A Wisconsin friend called to tell me that a firefighter in the neighboring town had died. Choked up, she said she thought the story of how a small town comes together when a firefighter dies might make a good article for our magazine.

It was the first time my friend Maureen had encountered a firefighter fatality close to home. The assistant chief of the fire department, 43, was responding to a boat fire last Sunday when he had a heart attack. He had three children.

Maureen said that the firefighters had organized an honor guard that stayed with the firefighter's body 24 hours a day since he died. Funeral arrangements were underway. The kids in her classroom that day were upset because in a small town, everyone knows everyone else.

It was hard to explain to Maureen how the same situation occurs about 100 times every year. Tonight, Saturday and Sunday, the 107 firefighters who died last year will be remembered in services at the National Fallen Firefighters Memorial Weekend in Emmitsburg, Md. Each one of those firefighters came from a family, a neighborhood, a hometown. The sad news had to be broken to close family and funeral arrangements had to be made for each one. Hundreds of lives pause when a firefighter dies -- for that matter, when anyone dies -- but there's a special awe about firefighters, cops and soldiers. Dying while trying to help another is somehow poignant.

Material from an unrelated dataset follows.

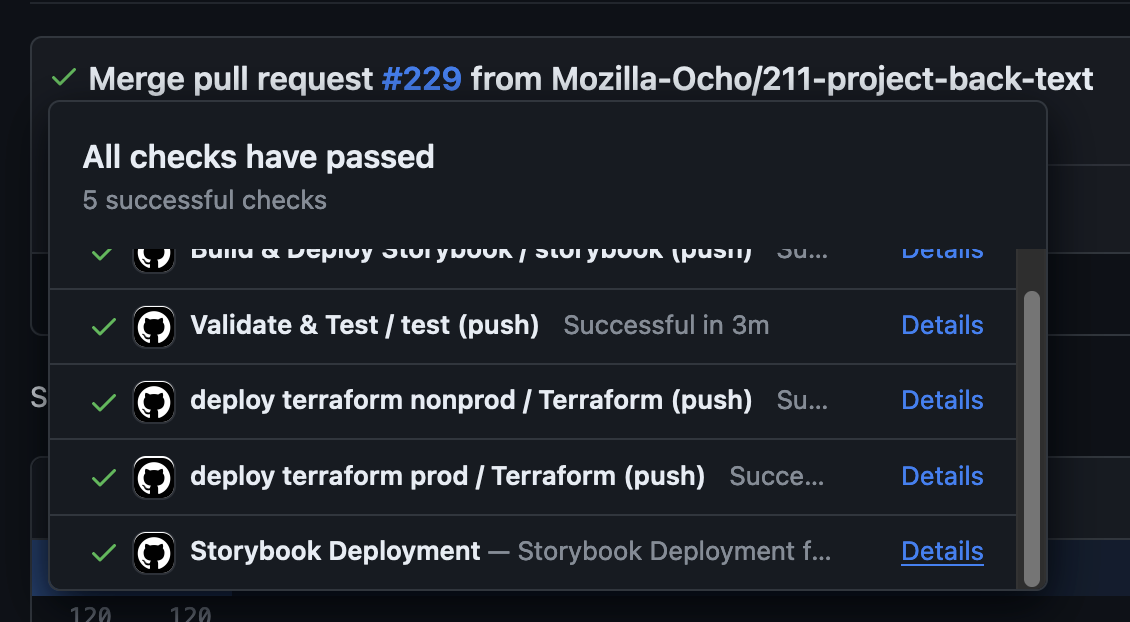Click GitHub icon for terraform nonprod check
This screenshot has width=1130, height=622.
pyautogui.click(x=154, y=401)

As I was going through security for a flight back from Salt Lake City recently, I was standing in line with a woman who was well-dressed, save for being wrapped in a child's quilt. Next to her were three sullen teens. As she turned and stepped forward, I saw a young man in a sand-colored uniform with a buzz haircut. The TSA agent checking boarding passes asked the young man if he was headed back to Iraq. The young man nodded.

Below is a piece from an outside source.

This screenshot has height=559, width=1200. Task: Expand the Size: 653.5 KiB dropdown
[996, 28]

"God bless you," said the TSA agent. The soldier's mother tightened the quilt around her shoulders.

This was the closest I had come to one of our soldiers heading to Iraq. I wanted to buy him breakfast or say something to him. I wanted to say something to his family as they turned to leave him at the security point. They seemed emotionally shattered as they left the airport terminal. I could imagine how the uncertainty of his return weighed on them. Life in the airport that Sunday morning was busy, loud and annoying as usual, yet as I watched the soldier's family disappear out the exit, I felt like the world stopped for a moment.

I thought of that soldier and his family when I spoke with my friend about the assistant chief in Wisconsin who died. For Maureen, the world paused that day. Memories flooded in, and she realized how one person's life could touch so many people on so many different levels.

After I hung up with her, I wondered if I sounded callous when I told her that we hear about firefighters dying every week. Have we come to accept that a percentage will die? After all, it is a small percentage compared to the more than 1 million firefighters out there every day. Actually, I experience two kinds of frustration whenever I hear of a firefighter's death. If the death is in the line of duty, my response is "Oh, no! What went wrong?" If it's a preventable line-of-duty death -- the result of not using a seatbelt or other simple safety measure or neglect for one's own health -- my frustration and grief are tinged by disappointment.

A new category called "non-traumatic fatalities" has been posted at www.firefighterclosecalls.com. Every loss of a firefighter is traumatic, but no structure collapse, flashover or vehicle crash caused these deaths. Silent, stealthy health and safety "bombs" kill firefighters in this category with as much tragic regularity as the car bombs that are killing our soldiers in Iraq. The focus on what went wrong and how future deaths can be prevented is the inheritance of those left behind.


God bless our first responders and soldiers -- at home and overseas.